Die Idee vom „Generationenvertrag“, nach dem die Kinder für Renten und Krankenkosten der Eltern zahlen, wurde Gesetz. Und: Die Rente, ursprünglich bereits unter Bismarck eingeführt, sollte nicht länger ein Akt der Willkür der jeweiligen Regierung bleiben, sondern für jeden Einzelnen berechen- und nachvollziehbar sein: Wer ein Leben lang hart gearbeitet hatte, sollte im Alter genug Geld haben, um seinen Lebensstandard zu halten. Lohn und Rente müssten demnach verkoppelt werden.
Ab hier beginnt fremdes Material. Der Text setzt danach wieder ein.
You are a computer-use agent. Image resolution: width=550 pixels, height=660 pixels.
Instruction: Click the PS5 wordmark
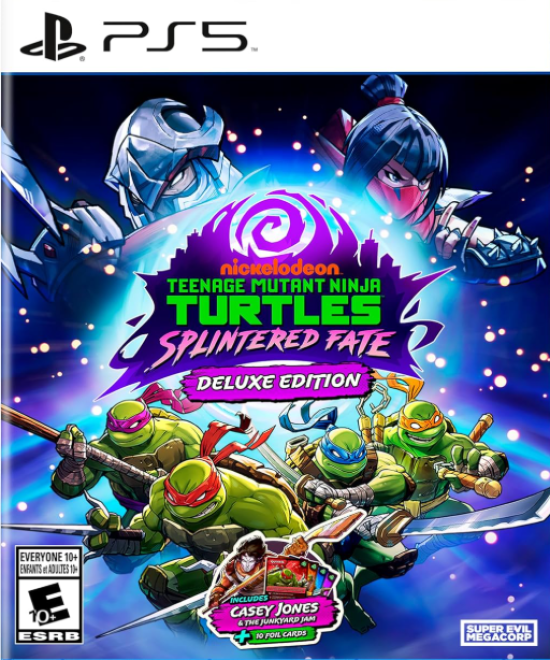click(175, 37)
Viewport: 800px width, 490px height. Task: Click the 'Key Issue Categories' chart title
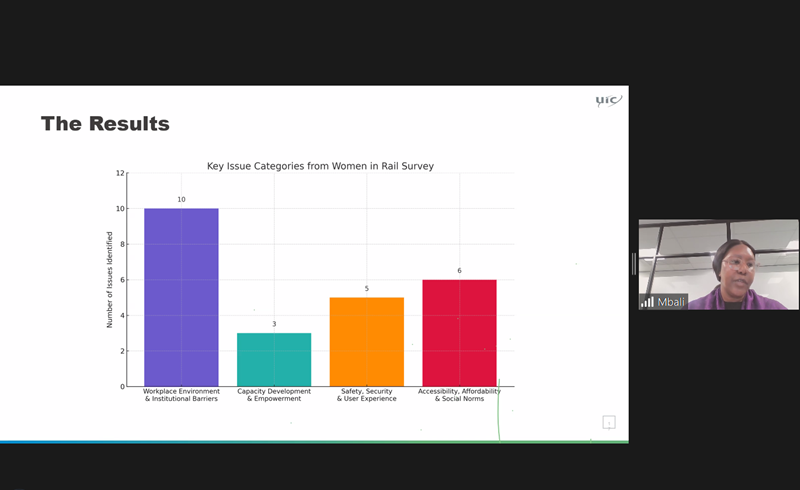coord(320,166)
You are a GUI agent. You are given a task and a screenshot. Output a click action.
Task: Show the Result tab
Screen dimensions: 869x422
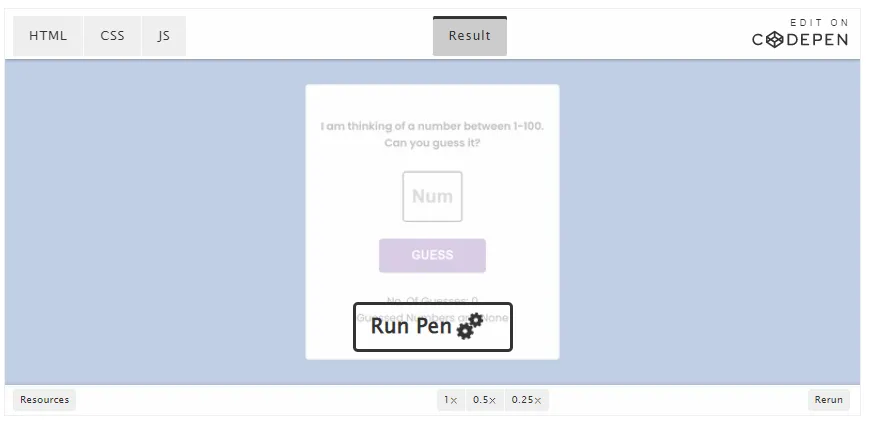tap(469, 36)
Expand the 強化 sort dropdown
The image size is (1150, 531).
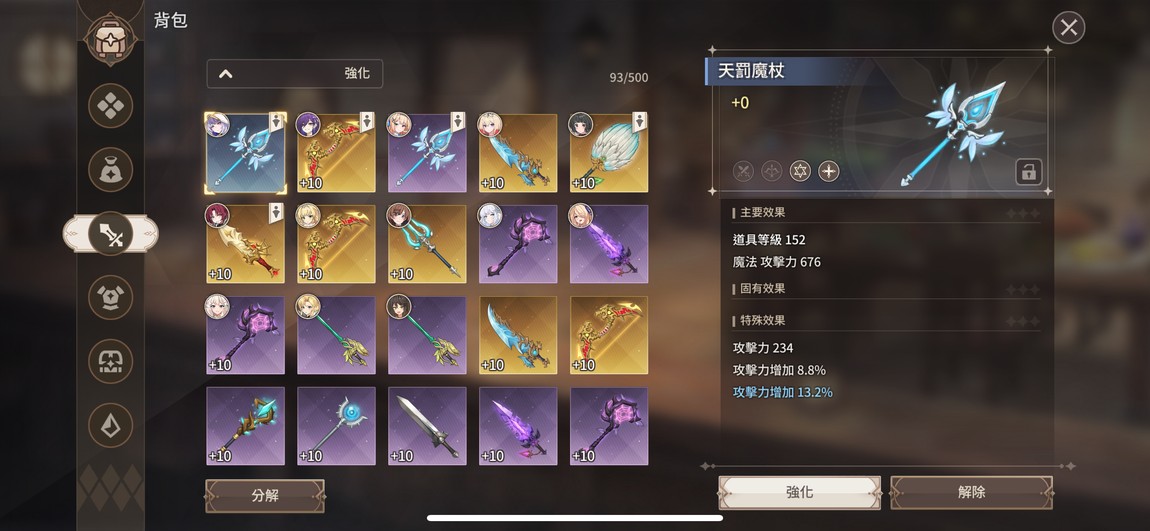[294, 73]
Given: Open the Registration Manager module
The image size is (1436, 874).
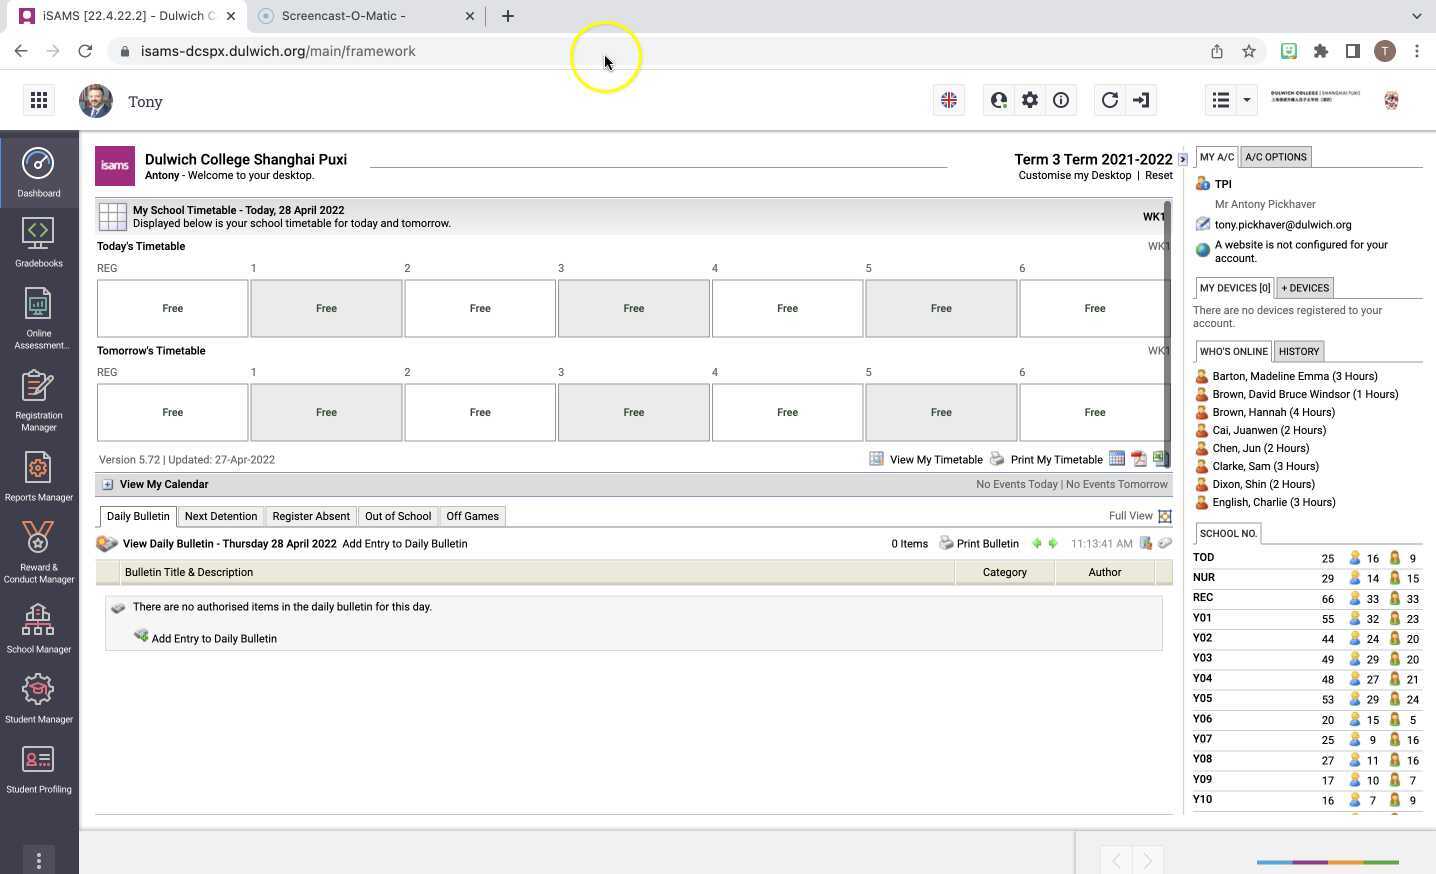Looking at the screenshot, I should (x=38, y=399).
Was sprach auch dagegen? Die Wirtschaft der 50er-Jahre boomte, der Wohlstand wuchs, und seine Verteilung nach sozialen Kriterien half, das wusste der Bundeskanzler, das System stabil und die Gesellschaft von Spannungen weitgehend frei zu halten. „Die Rente ist sicher“, frohlockte Konrad Adenauer. 1957 wurde die Rentenreform von CDU/CSU und SPD beschlossen. „Wir von der FDP“, sagt Wolfgang Mischnick, „mussten angesichts einer solch breiten Mehrheit an der Rentenfront mit unseren Einwänden, die ja nicht gegen die Rentenversicherung zielten, sondern gegen ihre Finanzierung, wie einsame Rufer erscheinen.“

Abgeordneter Dr. Atzenroth, (FDP): Sie (Arbeitsminister Blank, CDU, d. Red.) haben ... in der breiten deutschen Öffentlichkeit, vor allem aber bei den betroffenen Rentnern, den Eindruck erweckt, als ob ... künftig die Renten immer parallel zur Entwicklung des Lohnes blieben. Wir haben damals gesagt: Das Versprechen, das ihr den Rentnern gebt, könnt ihr niemals halten. Es kann vielleicht für eine vorübergehende Zeit gehalten werden. Aber im Laufe der Zeit, wenn die Vermögen aufgebraucht sind, wird die bittere Ernüchterung kommen.“

Debatte zur ergänzenden Rentengesetzgebung, Deutscher Bundestag, 26. 11. 1958

Nur ein einziges Mal, erinnert sich Wolfgang Mischnick, fand seine Idee mit der privaten Rentenvorsorge als weiterer Säule neben der staatlichen Versicherung bei Adenauer Gehör. Es war 1963, und Mischnick war im letzten Kabinett des CDU-Kanzlers zum Bundesminister für Vertriebene aufgestiegen: „Ich hatte auf einem FDP-Parteitag eine Grundsatzrede zur Rente gehalten.“ Daraufhin bat Adenauer ihn zur Unterredung in sein Büro. Es folgte: nichts.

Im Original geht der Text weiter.